The man had to have been hiding in the recess between the door of their room and the one next to it. He was alone. Rye asked, “Where’s your buddy? The one who kept vigil?”
“I sent him on his way, figuring you wouldn’t come out as long as he was there.”
“Smart.” Then, in as droll a tone as Rye could muster, he said, “You had just as well put the gun away. You’re not going to shoot me.”
“I’d be doing the world a huge favor.”
Rye chuckled. “Couldn’t agree with you more. But you don’t know which one of us has what you came after.”
That gave Goliad pause.
Rye cocked his eyebrow. “See? You shoot one of us and grab the other, you may be grabbing the wrong one. In which case, you’ve got a body that you have to take time to search, while whichever one of us you didn’t shoot is raising a hue and cry. In a hotel overflowing with potential witnesses. Security cameras all over the place.”

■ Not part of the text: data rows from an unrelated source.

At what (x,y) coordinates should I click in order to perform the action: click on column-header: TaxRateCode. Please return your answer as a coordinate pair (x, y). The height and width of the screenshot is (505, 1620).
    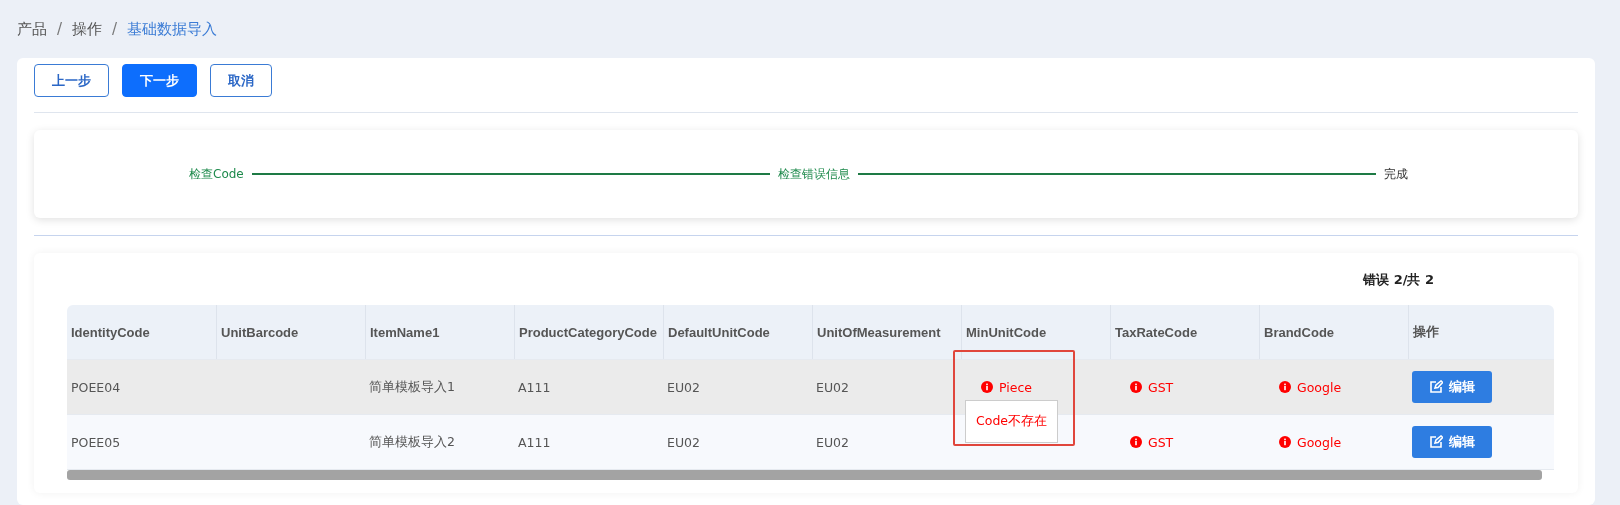
    Looking at the image, I should click on (1184, 332).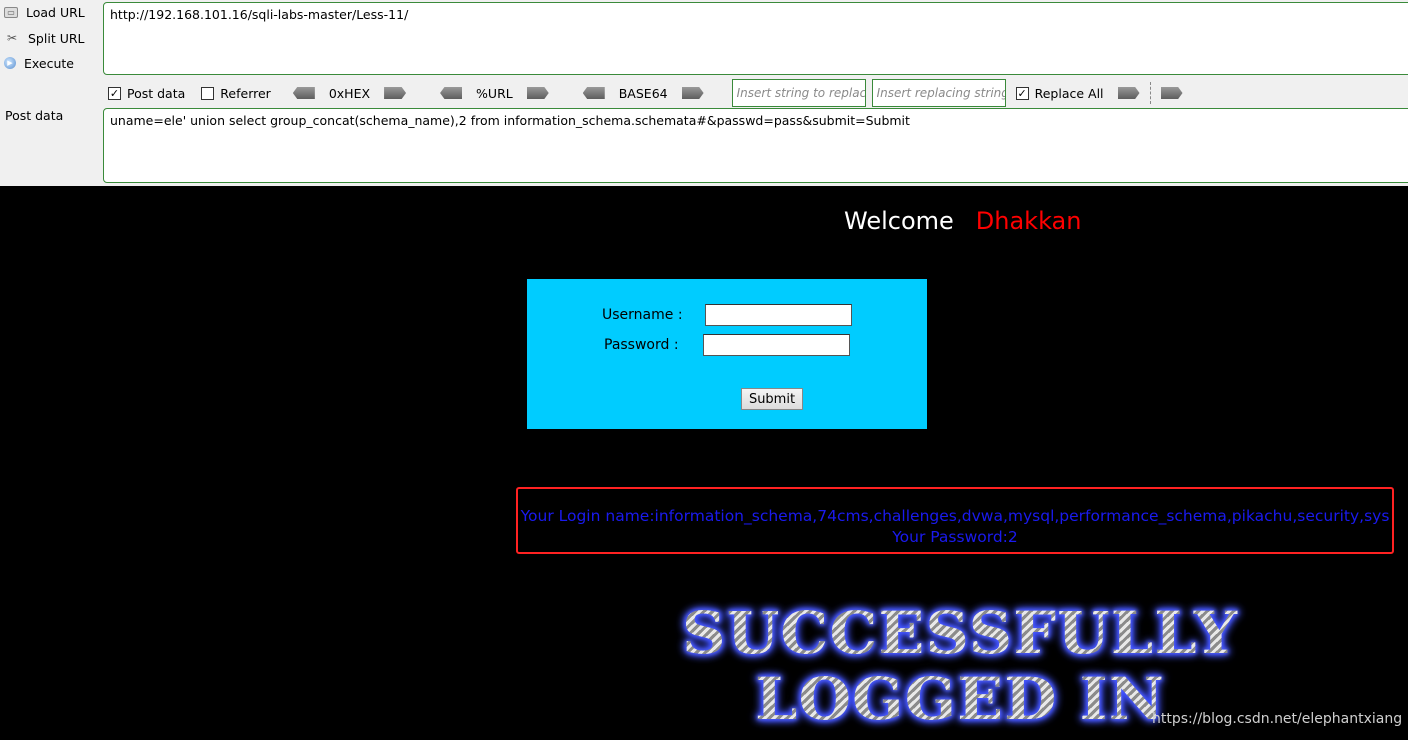 Image resolution: width=1408 pixels, height=740 pixels. Describe the element at coordinates (396, 93) in the screenshot. I see `hex-encode-arrow-icon` at that location.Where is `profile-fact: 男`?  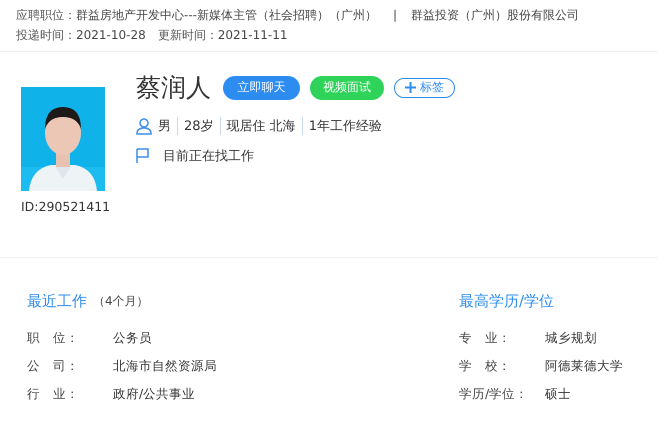
profile-fact: 男 is located at coordinates (165, 126). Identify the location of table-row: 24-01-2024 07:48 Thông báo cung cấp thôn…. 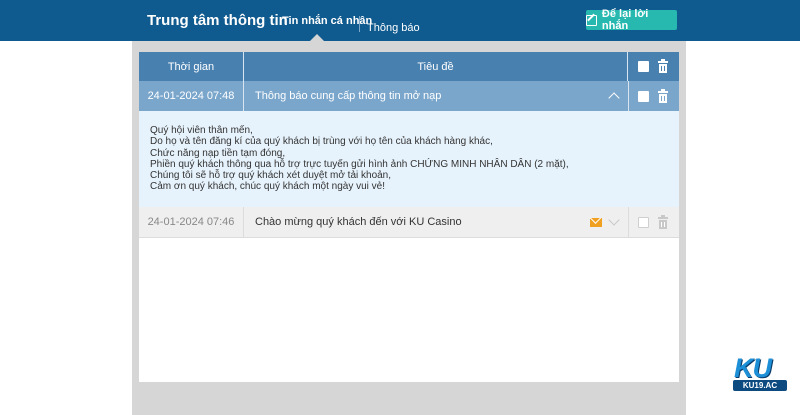
(409, 96).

Rye shook his head. “Outcome of that scenario is capture and life in prison for you. It’s the same dilemma you faced in the cabin, except that this is more problematic. You don’t have your sidekick, and there are seven stories between you and escape. No, Goliad, you’re too smart and careful to do something dumb like that.
“You would be identified within minutes. In no time, your connection to the Hunts would be discovered, and then you’d really be screwed in any number of ways, and I can think of a dozen without even trying very hard. But the first of them is that killing me won’t guarantee that you’ll obtain the life-extending elixir for the senator, which is what they sent you to do, and I don’t think they would forgive a fuckup of that scope.”
Rye eyed him steadily. Goliad’s obsidian eyes didn’t blink. Rye said, “The real reason I know that you won’t shoot either of us? If you were going to, you would have by now.”